_Work request_
Word for word, retype each record shown below.

_Input data_

-.-.-

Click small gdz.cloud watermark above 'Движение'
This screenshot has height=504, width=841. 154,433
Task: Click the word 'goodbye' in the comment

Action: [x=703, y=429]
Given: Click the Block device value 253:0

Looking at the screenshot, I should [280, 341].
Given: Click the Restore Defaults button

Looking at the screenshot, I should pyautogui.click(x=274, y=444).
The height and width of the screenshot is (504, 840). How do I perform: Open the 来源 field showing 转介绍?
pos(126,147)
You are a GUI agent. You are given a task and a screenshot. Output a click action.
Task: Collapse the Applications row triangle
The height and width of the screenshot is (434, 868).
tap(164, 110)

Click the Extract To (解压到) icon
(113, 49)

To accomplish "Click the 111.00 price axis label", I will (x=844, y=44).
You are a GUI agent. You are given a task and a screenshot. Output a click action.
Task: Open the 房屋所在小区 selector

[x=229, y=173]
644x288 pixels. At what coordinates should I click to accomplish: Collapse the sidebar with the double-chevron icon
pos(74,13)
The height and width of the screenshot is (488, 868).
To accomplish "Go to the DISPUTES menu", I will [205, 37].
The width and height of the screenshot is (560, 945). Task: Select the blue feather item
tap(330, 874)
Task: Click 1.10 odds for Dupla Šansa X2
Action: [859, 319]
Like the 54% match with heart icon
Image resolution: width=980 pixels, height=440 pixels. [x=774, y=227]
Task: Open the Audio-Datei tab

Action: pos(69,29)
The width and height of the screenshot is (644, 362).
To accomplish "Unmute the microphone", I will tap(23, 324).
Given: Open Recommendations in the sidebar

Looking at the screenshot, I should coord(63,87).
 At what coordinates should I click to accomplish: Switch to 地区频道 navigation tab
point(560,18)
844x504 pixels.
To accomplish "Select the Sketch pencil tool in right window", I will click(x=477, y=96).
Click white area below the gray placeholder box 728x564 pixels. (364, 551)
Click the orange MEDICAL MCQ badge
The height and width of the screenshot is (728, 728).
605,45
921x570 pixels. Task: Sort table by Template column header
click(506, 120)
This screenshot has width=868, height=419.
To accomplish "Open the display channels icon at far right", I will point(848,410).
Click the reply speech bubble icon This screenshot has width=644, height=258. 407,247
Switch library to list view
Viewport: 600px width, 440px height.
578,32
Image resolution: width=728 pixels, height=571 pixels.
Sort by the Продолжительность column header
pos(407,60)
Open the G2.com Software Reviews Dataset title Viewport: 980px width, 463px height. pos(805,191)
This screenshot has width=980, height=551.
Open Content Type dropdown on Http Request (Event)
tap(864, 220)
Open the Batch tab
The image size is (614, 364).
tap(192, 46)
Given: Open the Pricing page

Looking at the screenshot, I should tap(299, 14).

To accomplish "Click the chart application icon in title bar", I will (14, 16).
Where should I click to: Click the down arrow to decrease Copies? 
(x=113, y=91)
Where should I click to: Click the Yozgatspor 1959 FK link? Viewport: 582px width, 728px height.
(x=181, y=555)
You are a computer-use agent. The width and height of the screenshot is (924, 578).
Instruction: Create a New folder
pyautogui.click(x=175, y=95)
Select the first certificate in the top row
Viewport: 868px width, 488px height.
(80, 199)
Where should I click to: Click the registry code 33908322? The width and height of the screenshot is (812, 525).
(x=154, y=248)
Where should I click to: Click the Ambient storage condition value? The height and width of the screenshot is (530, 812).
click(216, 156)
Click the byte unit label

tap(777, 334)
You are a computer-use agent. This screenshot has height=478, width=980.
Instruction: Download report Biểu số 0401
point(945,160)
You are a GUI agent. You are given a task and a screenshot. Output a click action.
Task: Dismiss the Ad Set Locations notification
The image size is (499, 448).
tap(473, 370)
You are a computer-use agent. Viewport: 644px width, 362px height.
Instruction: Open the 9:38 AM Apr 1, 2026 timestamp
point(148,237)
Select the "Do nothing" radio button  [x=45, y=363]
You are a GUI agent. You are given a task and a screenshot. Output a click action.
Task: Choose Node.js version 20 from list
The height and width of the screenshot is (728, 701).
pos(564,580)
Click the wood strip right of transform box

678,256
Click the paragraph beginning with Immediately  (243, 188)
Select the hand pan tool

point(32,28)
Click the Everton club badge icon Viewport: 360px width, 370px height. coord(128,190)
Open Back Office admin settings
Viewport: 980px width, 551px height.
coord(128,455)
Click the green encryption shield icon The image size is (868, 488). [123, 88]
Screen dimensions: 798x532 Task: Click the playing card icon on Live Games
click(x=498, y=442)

-.-.-

_Finished task_
Click small gdz.cloud watermark above 'Движение'
This screenshot has height=504, width=841. 154,433
Task: Click the word 'goodbye' in the comment

Action: [x=703, y=429]
Given: Click the Block device value 253:0

Looking at the screenshot, I should [280, 341].
Given: Click the Restore Defaults button

Looking at the screenshot, I should pyautogui.click(x=274, y=444).
The height and width of the screenshot is (504, 840). How do I perform: Open the 来源 field showing 转介绍?
pos(126,147)
You are a GUI agent. You are given a task and a screenshot. Output a click action.
Task: Collapse the Applications row triangle
The height and width of the screenshot is (434, 868).
tap(164, 110)

Click the Extract To (解压到) icon
(113, 49)

To accomplish "Click the 111.00 price axis label", I will (x=844, y=44).
You are a GUI agent. You are given a task and a screenshot. Output a click action.
Task: Open the 房屋所在小区 selector

[x=229, y=173]
644x288 pixels. At what coordinates should I click to accomplish: Collapse the sidebar with the double-chevron icon
pos(74,13)
The height and width of the screenshot is (488, 868).
To accomplish "Go to the DISPUTES menu", I will [205, 37].
The width and height of the screenshot is (560, 945). Task: Select the blue feather item
tap(330, 874)
Task: Click 1.10 odds for Dupla Šansa X2
Action: [859, 319]
Like the 54% match with heart icon
Image resolution: width=980 pixels, height=440 pixels. [x=774, y=227]
Task: Open the Audio-Datei tab

Action: pos(69,29)
The width and height of the screenshot is (644, 362).
To accomplish "Unmute the microphone", I will tap(23, 324).
Given: Open Recommendations in the sidebar

Looking at the screenshot, I should coord(63,87).
 At what coordinates should I click to accomplish: Switch to 地区频道 navigation tab
point(560,18)
844x504 pixels.
To accomplish "Select the Sketch pencil tool in right window", I will click(x=477, y=96).
Click white area below the gray placeholder box 728x564 pixels. (364, 551)
Click the orange MEDICAL MCQ badge
The height and width of the screenshot is (728, 728).
605,45
921x570 pixels. Task: Sort table by Template column header
click(506, 120)
This screenshot has width=868, height=419.
To accomplish "Open the display channels icon at far right", I will point(848,410).
Click the reply speech bubble icon This screenshot has width=644, height=258. 407,247
Switch library to list view
Viewport: 600px width, 440px height.
578,32
Image resolution: width=728 pixels, height=571 pixels.
Sort by the Продолжительность column header
pos(407,60)
Open the G2.com Software Reviews Dataset title Viewport: 980px width, 463px height. pos(805,191)
This screenshot has width=980, height=551.
Open Content Type dropdown on Http Request (Event)
tap(864, 220)
Open the Batch tab
The image size is (614, 364).
tap(192, 46)
Given: Open the Pricing page

Looking at the screenshot, I should tap(299, 14).

To accomplish "Click the chart application icon in title bar", I will (14, 16).
Where should I click to: Click the down arrow to decrease Copies? 
(x=113, y=91)
Where should I click to: Click the Yozgatspor 1959 FK link? Viewport: 582px width, 728px height.
(x=181, y=555)
You are a computer-use agent. The width and height of the screenshot is (924, 578).
Instruction: Create a New folder
pyautogui.click(x=175, y=95)
Select the first certificate in the top row
Viewport: 868px width, 488px height.
(80, 199)
Where should I click to: Click the registry code 33908322? The width and height of the screenshot is (812, 525).
(x=154, y=248)
Where should I click to: Click the Ambient storage condition value? The height and width of the screenshot is (530, 812).
click(216, 156)
Click the byte unit label

tap(777, 334)
You are a computer-use agent. This screenshot has height=478, width=980.
Instruction: Download report Biểu số 0401
point(945,160)
You are a GUI agent. You are given a task and a screenshot. Output a click action.
Task: Dismiss the Ad Set Locations notification
The image size is (499, 448).
tap(473, 370)
You are a computer-use agent. Viewport: 644px width, 362px height.
Instruction: Open the 9:38 AM Apr 1, 2026 timestamp
point(148,237)
Select the "Do nothing" radio button  [x=45, y=363]
You are a GUI agent. You are given a task and a screenshot. Output a click action.
Task: Choose Node.js version 20 from list
The height and width of the screenshot is (728, 701).
pos(564,580)
Click the wood strip right of transform box

678,256
Click the paragraph beginning with Immediately  (243, 188)
Select the hand pan tool

point(32,28)
Click the Everton club badge icon Viewport: 360px width, 370px height. coord(128,190)
Open Back Office admin settings
Viewport: 980px width, 551px height.
coord(128,455)
Click the green encryption shield icon The image size is (868, 488). [123, 88]
Screen dimensions: 798x532 Task: Click the playing card icon on Live Games
click(x=498, y=442)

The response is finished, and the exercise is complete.